╔══

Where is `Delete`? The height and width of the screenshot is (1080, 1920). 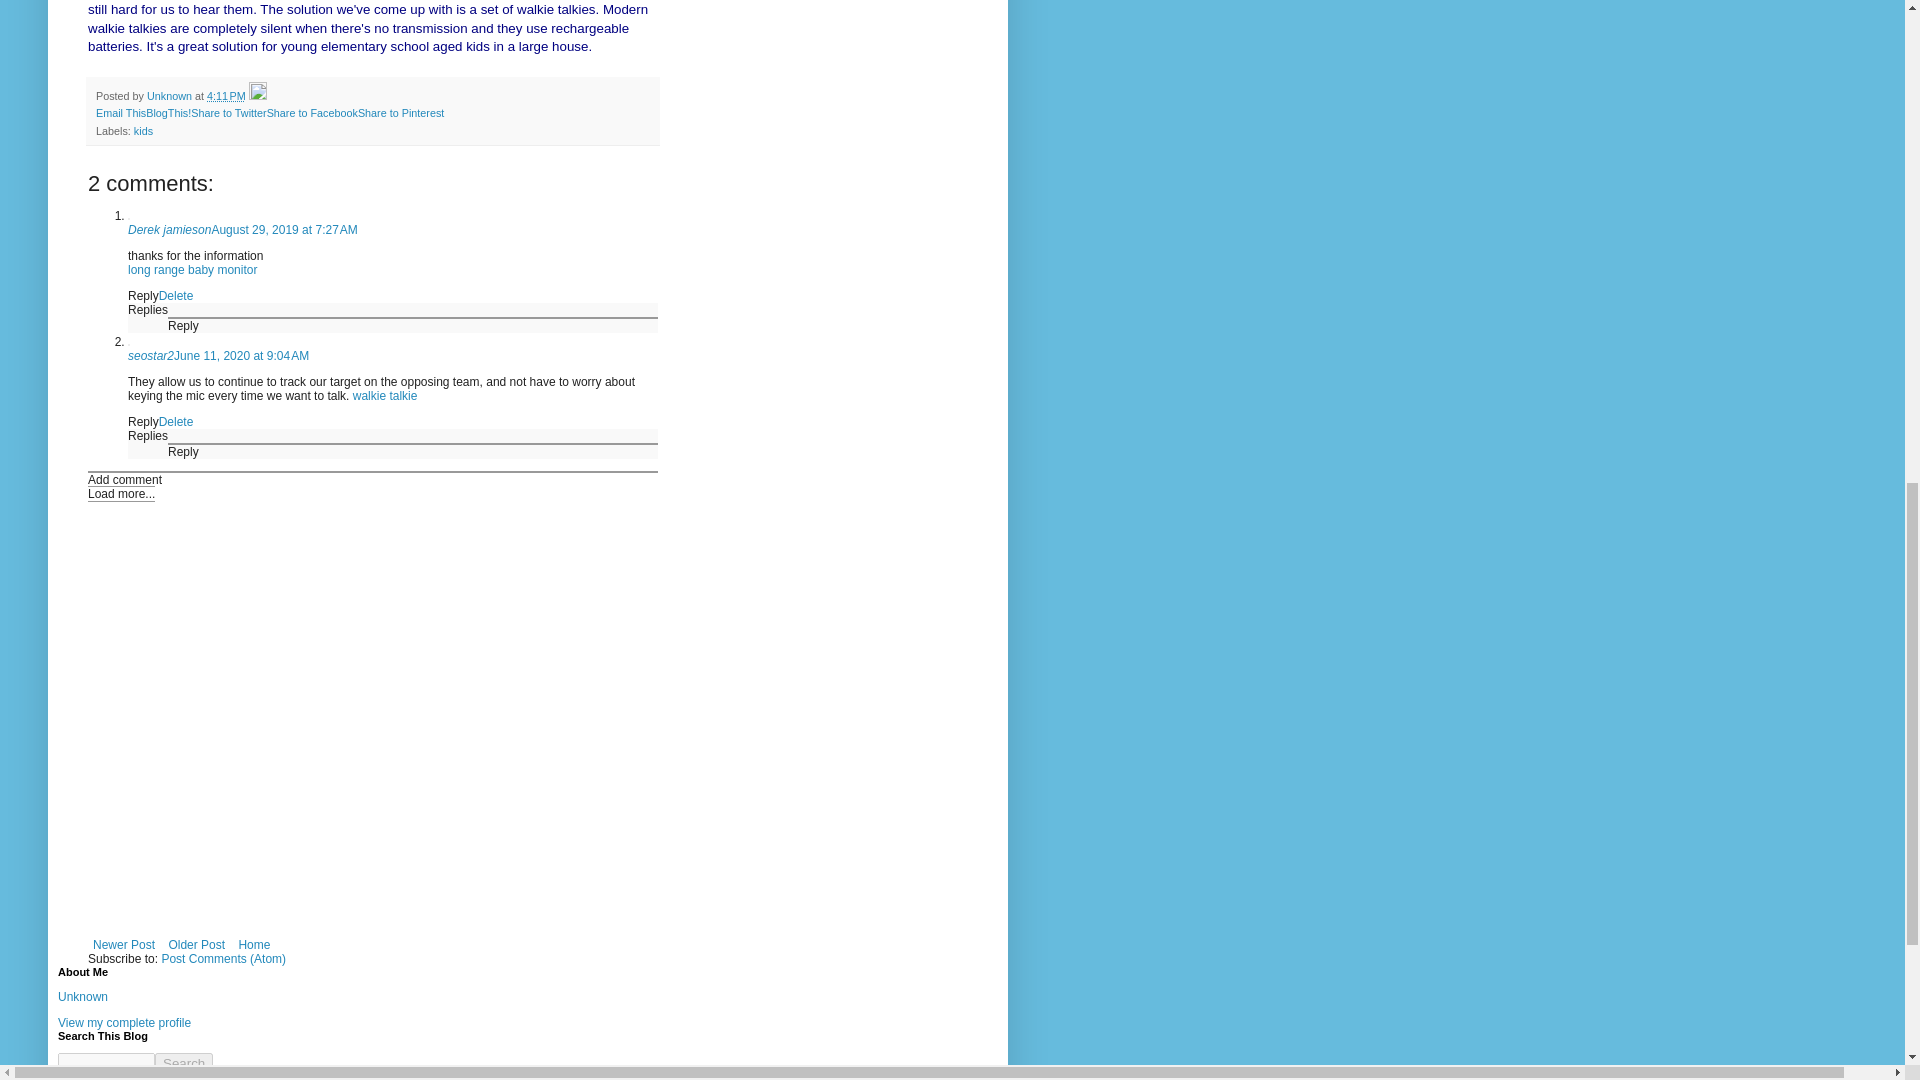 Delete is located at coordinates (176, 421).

╚══
╔══

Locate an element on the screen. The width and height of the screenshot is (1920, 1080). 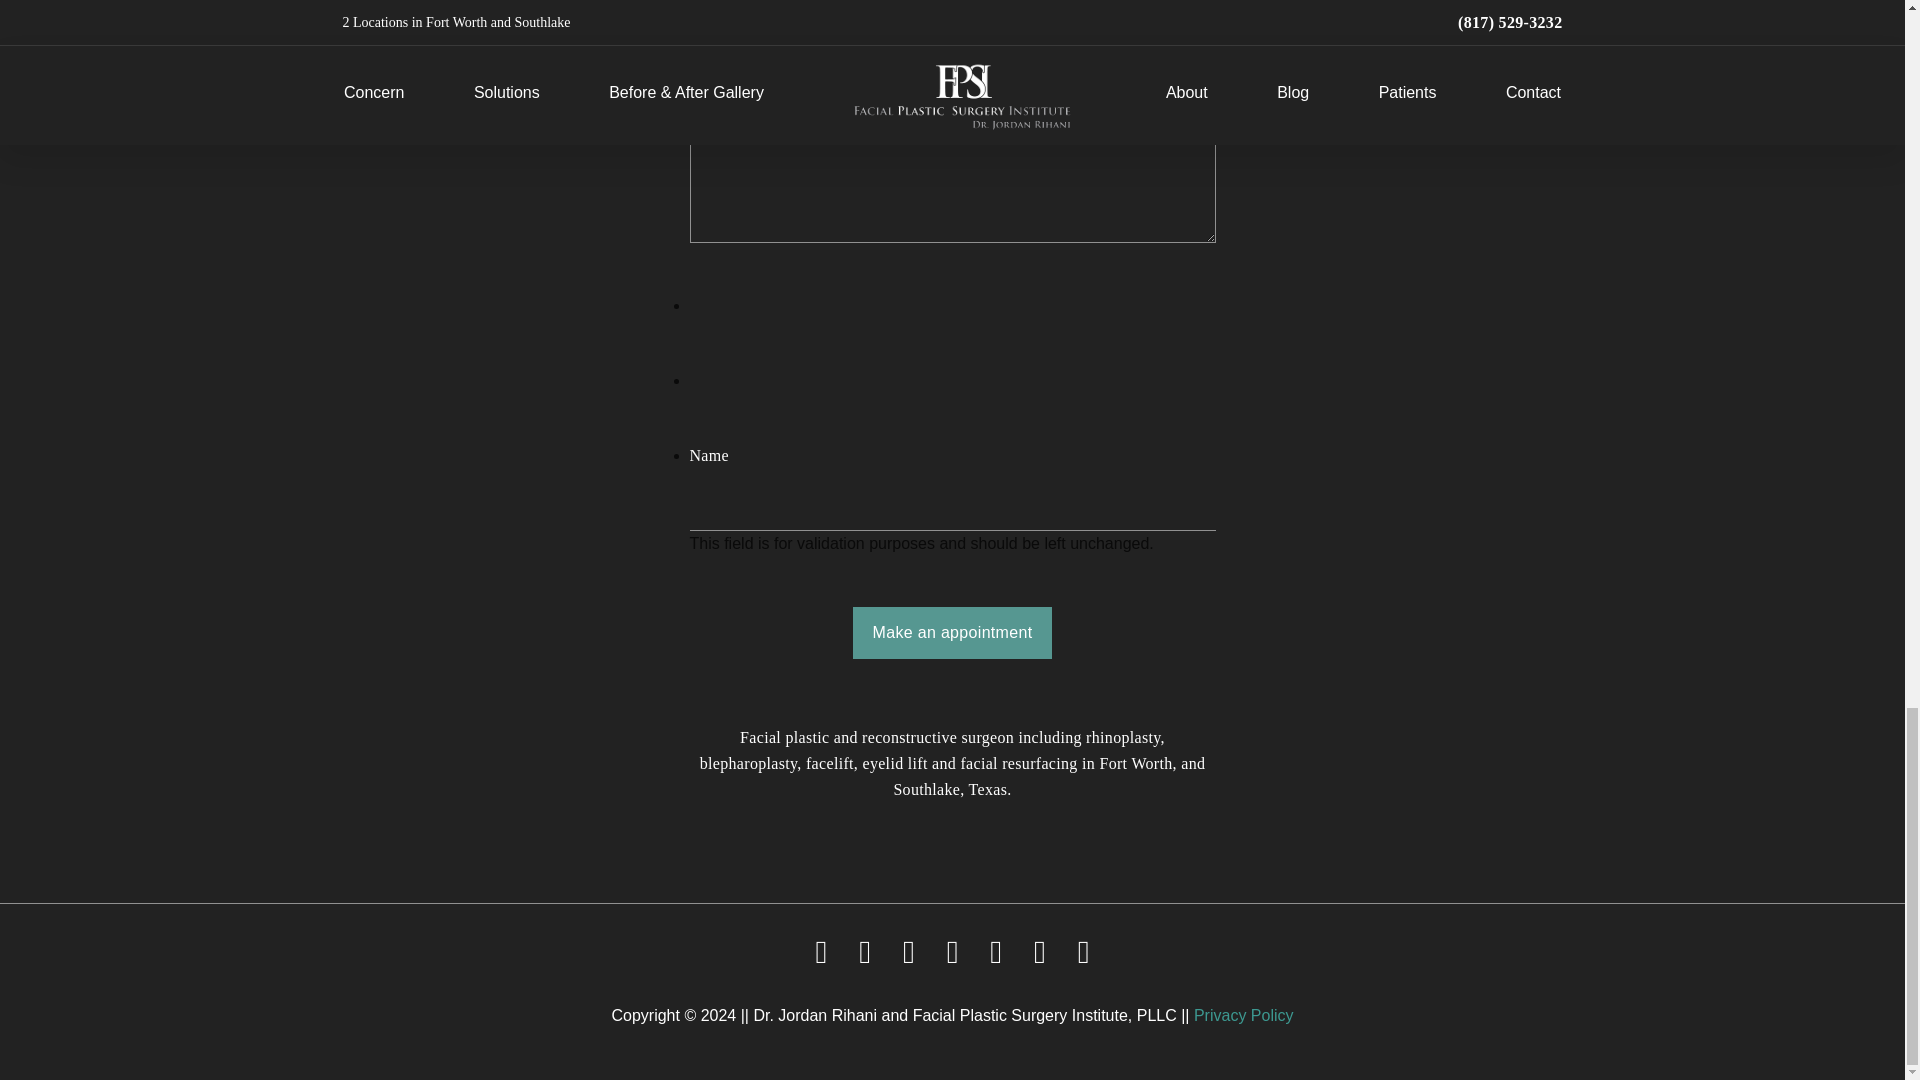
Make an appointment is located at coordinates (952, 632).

╚══
╔══

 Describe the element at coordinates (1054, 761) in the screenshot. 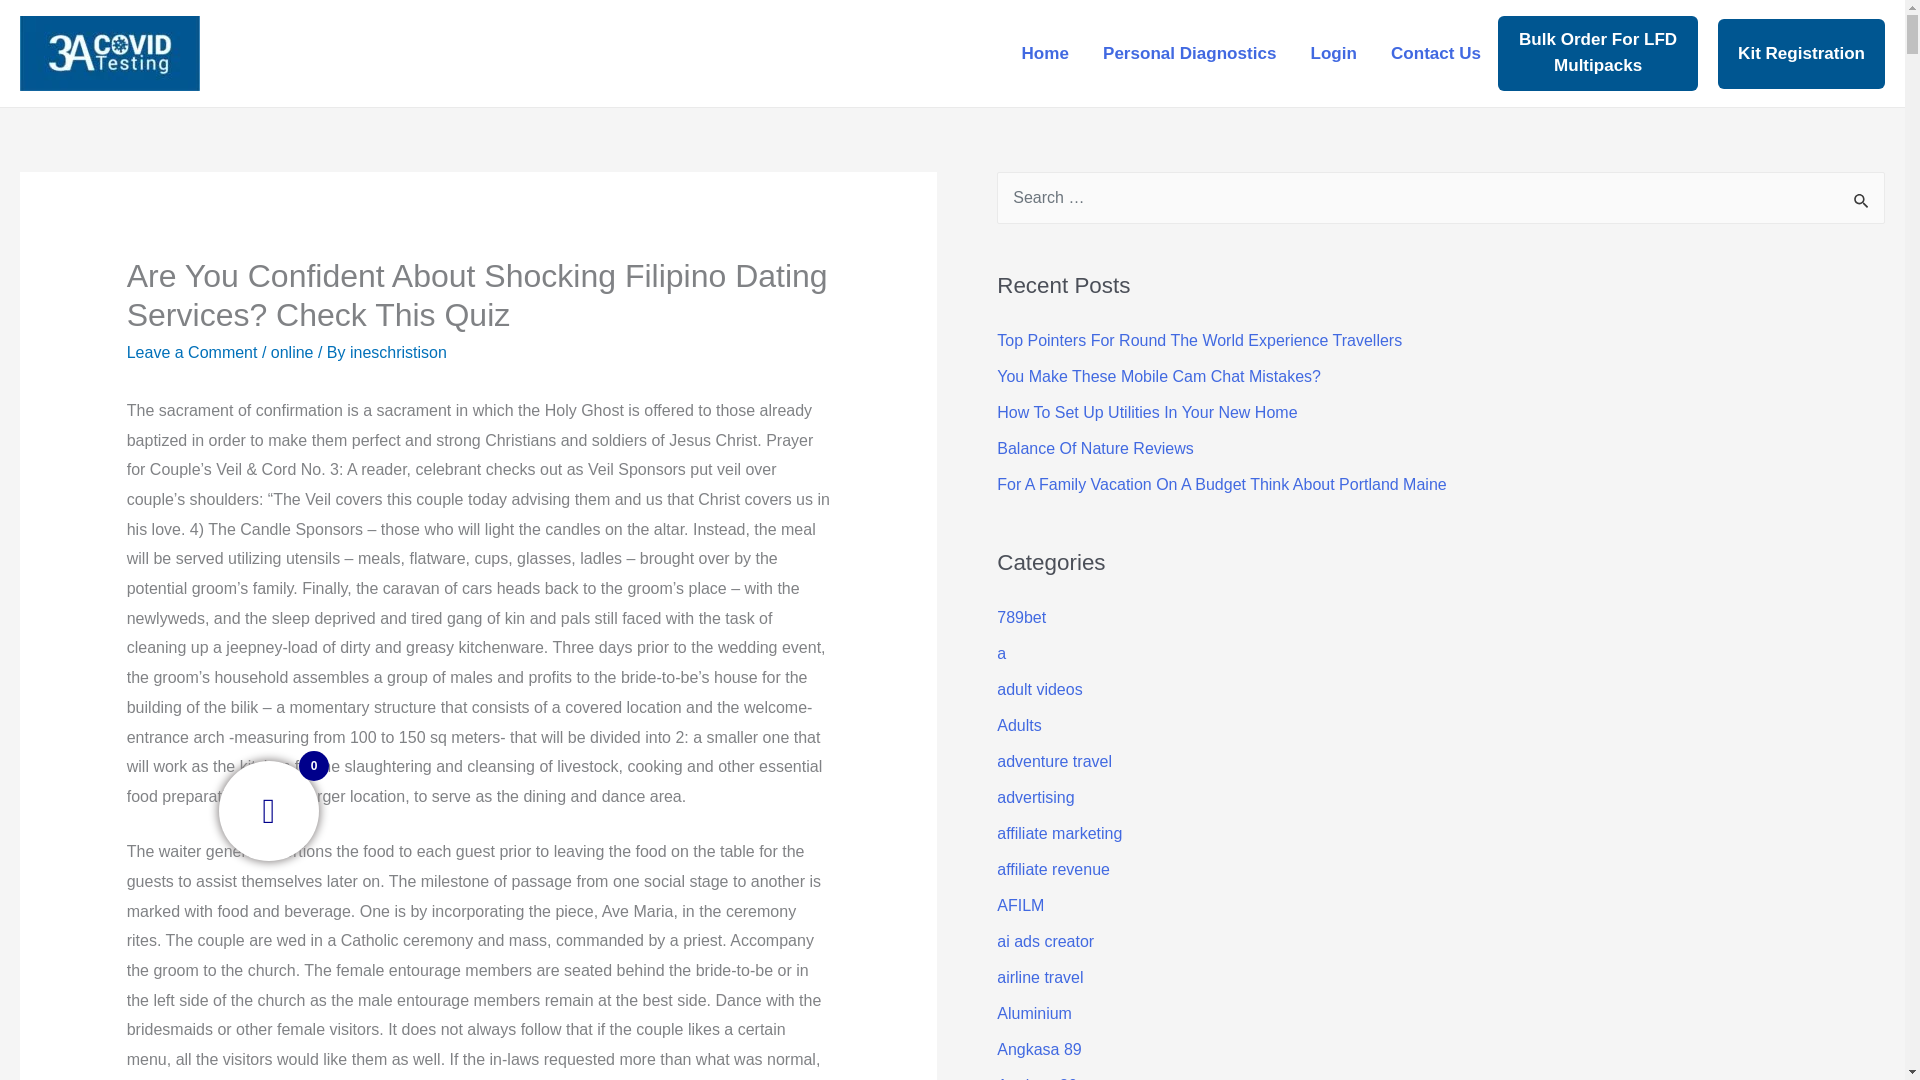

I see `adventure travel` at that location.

╚══

• **Aim of the task**: From the material above, reproduce word for word every line beginning with the one containing "Locate an element" and ending with the one containing "Make an appointment", both included. Leave the pictures out.

• **Expected output**:
Locate an element on the screen. The width and height of the screenshot is (1920, 1080). 
Make an appointment is located at coordinates (952, 632).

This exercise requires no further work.